### SET TASK 1
Format the listing from its start through the line containing "click(x=122, y=122)" as a two-column CSV with the headers instruction and answer. Give one row per request, with its text and its answer each in one quoted field and line breaks replaced by spaces, and leave out the pictures.

REVIEW - DECEIVING THE PROTECTOR

Author: Dee Tenorio
Pages: 239 pages
Publisher: Carina Press
Published: August 15th, 2011
Form: E-Book (review copy through NetGalley)
Series: The Resurrection Series #2
Carina Press: Buy $5.39

Lia does not want to be found, she doesn't want to be noticed, she want to be left alone to stay as alone as she is possible, but two things stand in the way of that, one a masked in black government designed shifter soldier who is her homicidal shadow linked to her with fear and violence, two Tate Jensen a wolf shifter like her who is sent to protect her and bring her into a shifter safe house.

Every chance she gets she lies to keep him safe, she lies to try and drive him away but the man is resilient, talking to her until she's blue in the face and her guards crack little by little - which will be the end for Tate as her shadow of death is convinced she's his and Tate stepping on his territory sends him to a rage.

Tate on the other hand only sees a scrawny, starving young woman who reveals nothing and lies through her teeth to keep him literally at arm’s length. It doesn't take too long to figure out something is wrong, she has bruises and something is shadowing them, someone even his shifter senses can't pick up, someone who has Lia incapacitated with fear. But as much as she ducks away from him and scowls, she grows on him, even if it wasn't his mission to protect her he'd still do it because what he begins to feel is the real her and having all of her.

### LISTING
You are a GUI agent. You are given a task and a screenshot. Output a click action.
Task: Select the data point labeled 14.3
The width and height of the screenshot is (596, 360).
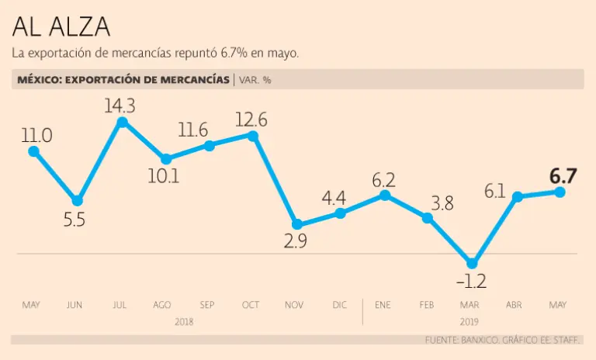click(x=122, y=122)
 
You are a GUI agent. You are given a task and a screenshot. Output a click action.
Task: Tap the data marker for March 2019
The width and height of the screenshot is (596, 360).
click(x=471, y=263)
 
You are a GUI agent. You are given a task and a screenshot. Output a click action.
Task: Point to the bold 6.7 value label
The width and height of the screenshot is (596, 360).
click(x=563, y=175)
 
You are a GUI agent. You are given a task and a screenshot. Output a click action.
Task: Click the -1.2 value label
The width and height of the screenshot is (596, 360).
click(x=471, y=282)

### SET TASK 2
In the book review, what kind of shifter is Tate Jensen?

### FULL RESPONSE 1
instruction,answer
"You are a GUI agent. You are given a task and a screenshot. Output a click action. Task: Select the data point labeled 14.3 The width and height of the screenshot is (596, 360).","click(x=122, y=122)"

### FULL RESPONSE 2
A wolf shifter.